§ Task data:
☆ ☆ ☆
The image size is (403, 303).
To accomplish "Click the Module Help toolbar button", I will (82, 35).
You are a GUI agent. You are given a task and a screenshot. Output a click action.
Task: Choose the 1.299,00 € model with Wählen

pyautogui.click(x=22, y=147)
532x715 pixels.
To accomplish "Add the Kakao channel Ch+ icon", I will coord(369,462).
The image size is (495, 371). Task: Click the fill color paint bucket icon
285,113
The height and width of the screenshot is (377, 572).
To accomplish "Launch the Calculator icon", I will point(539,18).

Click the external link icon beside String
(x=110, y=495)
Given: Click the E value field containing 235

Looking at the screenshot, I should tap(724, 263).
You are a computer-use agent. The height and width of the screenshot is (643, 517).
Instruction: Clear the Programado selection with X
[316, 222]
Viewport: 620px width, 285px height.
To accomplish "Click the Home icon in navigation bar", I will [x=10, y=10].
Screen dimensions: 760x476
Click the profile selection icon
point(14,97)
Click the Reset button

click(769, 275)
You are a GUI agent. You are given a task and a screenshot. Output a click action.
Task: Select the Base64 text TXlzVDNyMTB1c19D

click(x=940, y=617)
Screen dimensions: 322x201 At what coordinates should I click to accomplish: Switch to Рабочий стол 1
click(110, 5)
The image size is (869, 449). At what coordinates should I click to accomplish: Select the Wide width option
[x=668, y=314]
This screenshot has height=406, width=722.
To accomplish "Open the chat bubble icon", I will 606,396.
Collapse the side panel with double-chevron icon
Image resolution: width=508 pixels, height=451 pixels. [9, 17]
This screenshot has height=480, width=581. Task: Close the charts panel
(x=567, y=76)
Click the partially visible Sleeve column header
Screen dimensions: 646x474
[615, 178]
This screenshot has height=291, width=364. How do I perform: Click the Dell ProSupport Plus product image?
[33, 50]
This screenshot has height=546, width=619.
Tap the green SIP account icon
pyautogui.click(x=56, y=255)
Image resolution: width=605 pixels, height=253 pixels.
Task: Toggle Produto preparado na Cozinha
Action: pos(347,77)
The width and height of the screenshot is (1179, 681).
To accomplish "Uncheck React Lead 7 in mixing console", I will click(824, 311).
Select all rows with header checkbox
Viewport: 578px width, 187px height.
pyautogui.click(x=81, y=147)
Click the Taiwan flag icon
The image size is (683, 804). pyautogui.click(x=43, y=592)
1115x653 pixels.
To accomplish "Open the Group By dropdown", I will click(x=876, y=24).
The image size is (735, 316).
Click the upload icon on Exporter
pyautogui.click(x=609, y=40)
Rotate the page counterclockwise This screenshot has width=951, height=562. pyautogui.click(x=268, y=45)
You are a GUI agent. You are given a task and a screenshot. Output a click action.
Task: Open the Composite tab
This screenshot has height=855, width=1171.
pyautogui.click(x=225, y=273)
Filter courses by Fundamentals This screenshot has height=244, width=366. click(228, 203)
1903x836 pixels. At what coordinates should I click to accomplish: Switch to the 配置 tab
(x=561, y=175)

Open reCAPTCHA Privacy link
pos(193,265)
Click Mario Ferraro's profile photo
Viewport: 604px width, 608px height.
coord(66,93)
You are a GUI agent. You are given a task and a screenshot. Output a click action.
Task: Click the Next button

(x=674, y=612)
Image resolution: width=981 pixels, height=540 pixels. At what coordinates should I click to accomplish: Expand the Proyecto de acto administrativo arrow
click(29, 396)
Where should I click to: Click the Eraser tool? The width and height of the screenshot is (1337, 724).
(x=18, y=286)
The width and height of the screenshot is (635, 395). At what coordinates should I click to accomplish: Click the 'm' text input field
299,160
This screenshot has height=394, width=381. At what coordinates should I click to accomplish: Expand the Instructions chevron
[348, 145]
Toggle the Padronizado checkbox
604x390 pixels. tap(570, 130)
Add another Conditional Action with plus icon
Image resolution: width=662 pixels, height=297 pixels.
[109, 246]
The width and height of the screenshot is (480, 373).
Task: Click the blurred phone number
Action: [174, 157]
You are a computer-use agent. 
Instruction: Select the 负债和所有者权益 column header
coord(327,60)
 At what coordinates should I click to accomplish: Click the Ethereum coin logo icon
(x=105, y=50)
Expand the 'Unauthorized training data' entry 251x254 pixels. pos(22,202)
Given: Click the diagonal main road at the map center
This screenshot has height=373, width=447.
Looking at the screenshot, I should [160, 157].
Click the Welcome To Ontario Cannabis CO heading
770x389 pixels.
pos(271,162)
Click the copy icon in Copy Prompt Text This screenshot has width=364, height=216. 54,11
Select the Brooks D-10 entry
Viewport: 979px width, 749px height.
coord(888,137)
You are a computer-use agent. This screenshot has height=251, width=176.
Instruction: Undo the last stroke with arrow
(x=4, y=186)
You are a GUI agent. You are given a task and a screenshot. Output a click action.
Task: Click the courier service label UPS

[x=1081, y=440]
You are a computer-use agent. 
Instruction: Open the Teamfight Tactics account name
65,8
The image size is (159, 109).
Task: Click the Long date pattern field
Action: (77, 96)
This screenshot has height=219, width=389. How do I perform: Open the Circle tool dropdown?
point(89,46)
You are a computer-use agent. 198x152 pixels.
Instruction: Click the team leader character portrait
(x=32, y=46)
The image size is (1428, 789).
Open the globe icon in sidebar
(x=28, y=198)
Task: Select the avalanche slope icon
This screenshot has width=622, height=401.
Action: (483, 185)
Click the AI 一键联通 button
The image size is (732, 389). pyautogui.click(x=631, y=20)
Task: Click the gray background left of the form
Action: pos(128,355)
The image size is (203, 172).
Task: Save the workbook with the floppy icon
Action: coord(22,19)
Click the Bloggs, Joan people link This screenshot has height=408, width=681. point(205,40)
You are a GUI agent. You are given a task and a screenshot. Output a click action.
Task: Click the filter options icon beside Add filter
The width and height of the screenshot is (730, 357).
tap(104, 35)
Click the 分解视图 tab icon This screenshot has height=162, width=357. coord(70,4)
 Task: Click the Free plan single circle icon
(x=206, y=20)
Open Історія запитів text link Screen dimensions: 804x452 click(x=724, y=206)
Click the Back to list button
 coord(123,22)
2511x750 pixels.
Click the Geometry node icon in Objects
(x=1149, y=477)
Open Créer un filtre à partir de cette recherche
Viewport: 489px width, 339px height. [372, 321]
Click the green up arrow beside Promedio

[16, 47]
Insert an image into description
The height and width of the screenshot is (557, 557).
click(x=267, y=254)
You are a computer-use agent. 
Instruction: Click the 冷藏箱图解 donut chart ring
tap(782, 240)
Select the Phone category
☆ ☆ ☆
§ What needs to be done: Every line of the entries that includes "entry" must be copied into the answer.

§ Written answer:
Expand the 'Unauthorized training data' entry 251x254 pixels. pos(22,202)
Select the Brooks D-10 entry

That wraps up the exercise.